— Provided information —

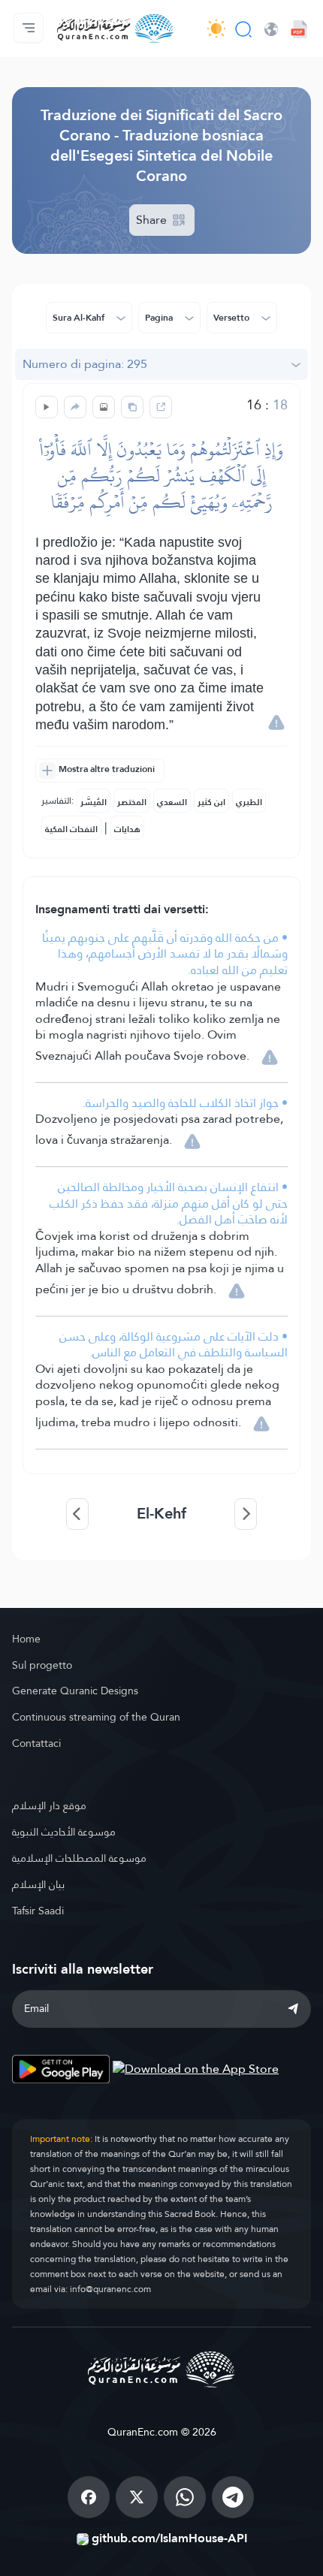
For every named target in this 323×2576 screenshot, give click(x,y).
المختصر (131, 802)
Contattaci (36, 1743)
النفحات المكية (71, 829)
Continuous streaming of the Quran (96, 1717)
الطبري (249, 802)
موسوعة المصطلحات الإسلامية (79, 1858)
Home (26, 1638)
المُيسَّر (93, 802)
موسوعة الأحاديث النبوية (64, 1832)
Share (153, 220)
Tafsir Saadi (38, 1910)
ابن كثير (211, 802)
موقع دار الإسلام (49, 1805)
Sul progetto (42, 1665)
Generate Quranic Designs (75, 1690)
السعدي (172, 802)
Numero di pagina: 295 (85, 364)
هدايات (127, 829)
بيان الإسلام (38, 1884)
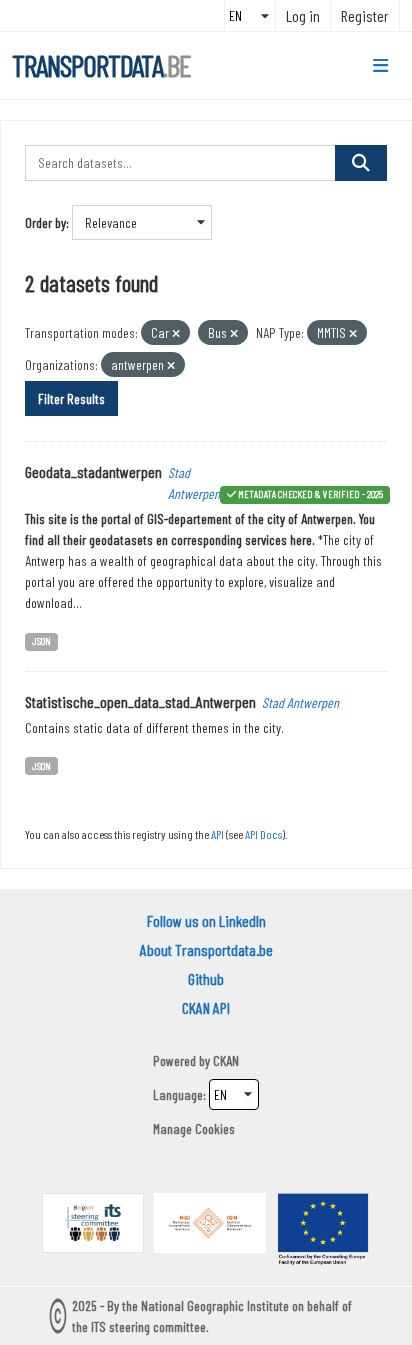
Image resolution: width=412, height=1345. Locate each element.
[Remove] (176, 333)
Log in (303, 15)
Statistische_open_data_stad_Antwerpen (140, 701)
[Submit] (361, 163)
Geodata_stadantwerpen (93, 471)
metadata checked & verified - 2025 (310, 493)
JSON (41, 640)
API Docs (263, 834)
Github (206, 978)
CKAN (226, 1060)
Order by (45, 222)
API (217, 834)
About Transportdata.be (206, 949)
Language (178, 1094)
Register (365, 15)
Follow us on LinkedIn (206, 920)
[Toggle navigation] (380, 66)
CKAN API (206, 1007)
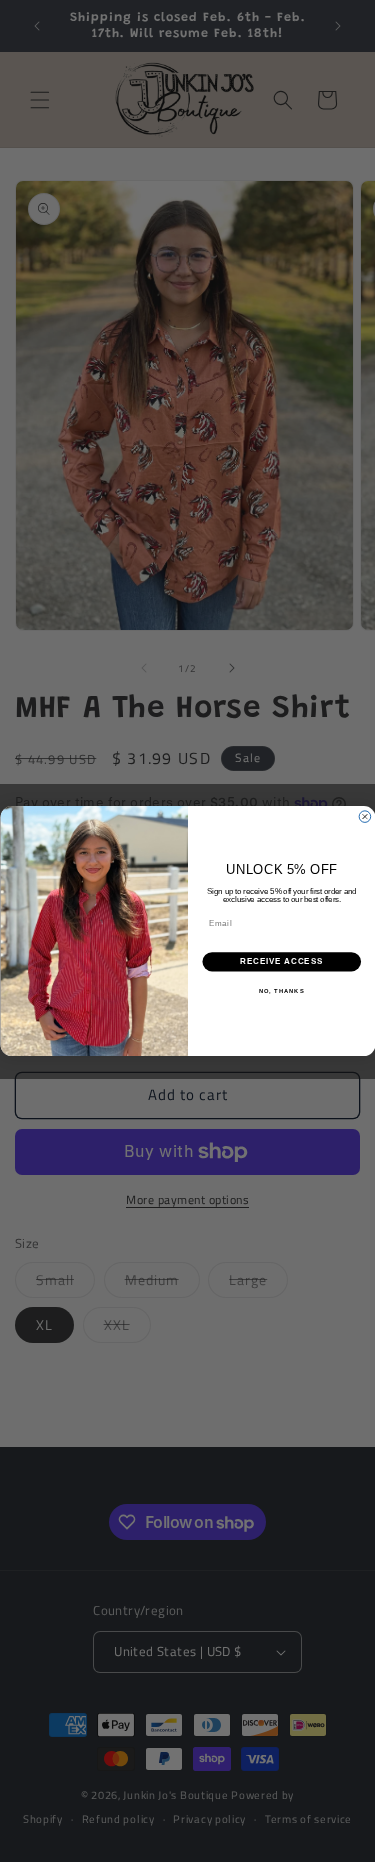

— Your objective —
Go through the entries above and report every line in which the word "موسوعة" appears.

— Exercise output —
موسوعة المصطلحات الإسلامية (79, 1858)
موسوعة الأحاديث النبوية (64, 1832)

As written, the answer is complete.